Les gilets jaunes ont découvert cette année qu’une manifestation non déclarée peut justifier à peu près n’importe quel comportement de la part des autorités et des forces de l’ordre. Les habitants de Saint-Jean-du-Gard découvrent eux qu’une expression non préalablement déclarée à la mairie peut exposer à une verbalisation de la part des gendarmes ou de la police municipale.
Le 31 juillet, au cœur de l’été, Michel Ruas, le maire de cette commune d’à peine plus de 2500 habitants à l’année, a signé un arrêté municipal interdisant la distribution de tracts. « À compter de ce jour, la distribution de tracts et de flyers, à l’exception des demandes préalablement réalisées en mairie, est strictement interdite dans le centre-ville de la commune, et ce pour une durée de un an ». Les raisons invoquées : « limiter les nuisances à l’environnement, la circulation et l’ordre public ». L’encre de l’arrêté tout juste sèche, un policier municipal, puis des gendarmes s’invitent à la table d’information du collectif Stop Linky de Saint-Jean-du-Gard sur le marché le mardi 6 août. Ne pouvant constater la moindre distribution de tracts, aucune contravention n’est dressée, mais la pression est bien présente.
Associations, collectifs et habitants se mobilisent
Se sentant dans le viseur de la mairie, les opposants au compteur Linky ont décidé d’appeler à un rassemblement pour braver l’interdit jugé illégitime et abusif, et informer la population le mardi suivant, toujours sur le marché. Rejoints par plusieurs associations et des habitants scandalisés, ils ont accroché des banderoles et distribué différents tracts, dont l’arrêté municipal en question. Une bravade qui a tout de même suscité l’intervention d’une vingtaine de gendarmes qui ont tenté, dans une certaine confusion, de relever les identités des contrevenants au diktat de l’édile local. En réaction, jouant sur le ridicule, des tracts anonymes où il était inscrit « puisque ce tract n’a pas le droit d’être distribué, il sera affiché » ont été collés sur la mairie.

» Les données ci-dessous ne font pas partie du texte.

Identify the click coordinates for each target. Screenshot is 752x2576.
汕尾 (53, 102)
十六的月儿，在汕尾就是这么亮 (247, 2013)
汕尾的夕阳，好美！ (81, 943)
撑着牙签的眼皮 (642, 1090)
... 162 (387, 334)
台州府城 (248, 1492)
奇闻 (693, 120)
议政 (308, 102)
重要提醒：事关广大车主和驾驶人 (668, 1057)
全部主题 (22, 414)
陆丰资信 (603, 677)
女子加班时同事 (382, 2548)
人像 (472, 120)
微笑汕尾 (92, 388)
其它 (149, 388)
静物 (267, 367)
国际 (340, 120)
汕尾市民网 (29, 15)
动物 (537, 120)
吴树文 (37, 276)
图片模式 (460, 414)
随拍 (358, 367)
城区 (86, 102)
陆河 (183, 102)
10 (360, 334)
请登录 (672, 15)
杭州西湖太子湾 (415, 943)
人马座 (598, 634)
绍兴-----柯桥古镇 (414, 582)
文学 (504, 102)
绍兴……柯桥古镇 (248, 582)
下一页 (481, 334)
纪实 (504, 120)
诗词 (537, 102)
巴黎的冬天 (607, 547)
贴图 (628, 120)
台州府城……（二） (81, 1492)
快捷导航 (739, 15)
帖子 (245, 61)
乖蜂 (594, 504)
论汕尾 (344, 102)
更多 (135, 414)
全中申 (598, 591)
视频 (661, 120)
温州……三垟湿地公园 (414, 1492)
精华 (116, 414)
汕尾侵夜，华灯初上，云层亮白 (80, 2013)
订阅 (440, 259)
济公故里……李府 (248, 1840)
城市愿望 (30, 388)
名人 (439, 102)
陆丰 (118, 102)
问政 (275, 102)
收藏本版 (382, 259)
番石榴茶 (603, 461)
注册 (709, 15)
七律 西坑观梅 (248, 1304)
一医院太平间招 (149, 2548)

La mobilisation locale ne faiblit pas et un nouveau rassemblement doit se tenir mardi 27 août à 9 h au marché. Parallèlement, des recours gracieux ont été déposés le vendredi 23 août auprès du conseil municipal par des habitants du bourg. Ils considèrent que cet arrêté « constitue une grave atteinte à la liberté d’expression » et réclament son retrait immédiat. Dans le même temps, des associations étudient la possibilité d’un recours contentieux devant le tribunal administratif. Une procédure en référé pourrait annuler la décision du maire pour défaut de qualification du « trouble à l’ordre public » et pour son caractère trop général quant aux lieux concernés.
En tout cas dans cette terre de résistance des camisards, où la mémoire de la lutte des maquis cévenols contre l’occupation nazie est célébrée par l’association Abraham-Mazel qui organise chaque année à Saint-Jean-du-Gard un festival des résistances, le maire n’en a pas fini avec l’opposition à l’arrêté anti-tracts. Ainsi, au marché de Saint-Jean-du-Gard, pour paraphraser Brassens, collectif anti-Linky, associations, autonomes des Cévennes, « tout le monde se réconcilie pour rosser les cognes », ou du moins les autorités locales.
Mise à jour : le maire a retiré son arrêté lundi après-midi, à la vieille de la manifestation prévue mardi à 9 h, qui du coup serait annulée.